--- Excerpt ---

Studio album by Jess & Matt
- Released: 16 December 2015
- Recorded: November–December 2016
- Genre: Pop
- Label: Sony Music Australia

Jess & Matt chronology
|  | Jess & Matt (2015) | Belmont Street (2017) |

Singles from Jess & Matt
- "Nothing Matters" Released: 30 November 2015;

= Jess & Matt (album) =

Jess & Matt is the self-titled debut studio album by Jess & Matt. The album includes re-recorded tracks they performed on the seventh season of The X Factor Australia, where they came third. The album was released through Sony Music Australia on 16 December 2015, which peaked at number nine on the ARIA Albums Chart. It was preceded by its lead single "Nothing Matters", which debuted at number 29 on the ARIA Singles Chart.

--- Dataset ---

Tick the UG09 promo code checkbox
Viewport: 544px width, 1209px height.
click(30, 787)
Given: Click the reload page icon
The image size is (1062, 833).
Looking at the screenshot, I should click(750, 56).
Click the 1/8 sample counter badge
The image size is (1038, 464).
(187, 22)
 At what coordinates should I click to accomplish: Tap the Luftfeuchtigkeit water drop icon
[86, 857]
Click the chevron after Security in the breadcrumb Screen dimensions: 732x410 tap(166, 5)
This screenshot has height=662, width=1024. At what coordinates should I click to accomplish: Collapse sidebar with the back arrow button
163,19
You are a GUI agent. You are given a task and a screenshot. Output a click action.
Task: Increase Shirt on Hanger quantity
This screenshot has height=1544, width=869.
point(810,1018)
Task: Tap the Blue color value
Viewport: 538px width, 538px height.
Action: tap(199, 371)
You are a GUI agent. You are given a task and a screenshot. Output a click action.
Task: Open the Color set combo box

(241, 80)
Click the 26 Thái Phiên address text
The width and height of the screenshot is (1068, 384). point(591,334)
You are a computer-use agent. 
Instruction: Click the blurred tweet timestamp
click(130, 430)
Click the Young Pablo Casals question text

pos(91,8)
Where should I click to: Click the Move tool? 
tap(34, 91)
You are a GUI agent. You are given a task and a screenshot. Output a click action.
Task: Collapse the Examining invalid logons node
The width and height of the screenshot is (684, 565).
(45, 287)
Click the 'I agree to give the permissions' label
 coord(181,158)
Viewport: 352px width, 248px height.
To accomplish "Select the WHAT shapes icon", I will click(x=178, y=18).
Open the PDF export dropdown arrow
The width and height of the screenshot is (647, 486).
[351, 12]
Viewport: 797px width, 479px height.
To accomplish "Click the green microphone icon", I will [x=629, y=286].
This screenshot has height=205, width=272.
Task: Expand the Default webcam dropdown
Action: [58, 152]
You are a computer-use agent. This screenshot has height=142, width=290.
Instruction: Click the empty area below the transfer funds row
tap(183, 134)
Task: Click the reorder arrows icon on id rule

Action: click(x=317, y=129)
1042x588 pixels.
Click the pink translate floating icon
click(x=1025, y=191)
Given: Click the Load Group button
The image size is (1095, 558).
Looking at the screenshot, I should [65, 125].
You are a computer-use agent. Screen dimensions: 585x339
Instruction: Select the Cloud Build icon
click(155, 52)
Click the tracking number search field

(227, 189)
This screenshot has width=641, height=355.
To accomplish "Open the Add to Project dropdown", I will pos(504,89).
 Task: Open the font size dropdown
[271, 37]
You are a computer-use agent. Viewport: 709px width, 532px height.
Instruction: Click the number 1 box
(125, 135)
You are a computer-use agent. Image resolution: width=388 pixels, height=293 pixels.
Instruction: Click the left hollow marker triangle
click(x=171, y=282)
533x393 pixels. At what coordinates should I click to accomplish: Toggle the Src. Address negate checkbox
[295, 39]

---

Copy the stretch of the album page from "Singles from Jess" through "ARIA Singles Chart.", switching "Sony Music Australia" to "Sony Music Entertainment". The records are not needed for this work.

Task response:
Singles from Jess & Matt
- "Nothing Matters" Released: 30 November 2015;

= Jess & Matt (album) =

Jess & Matt is the self-titled debut studio album by Jess & Matt. The album includes re-recorded tracks they performed on the seventh season of The X Factor Australia, where they came third. The album was released through Sony Music Entertainment on 16 December 2015, which peaked at number nine on the ARIA Albums Chart. It was preceded by its lead single "Nothing Matters", which debuted at number 29 on the ARIA Singles Chart.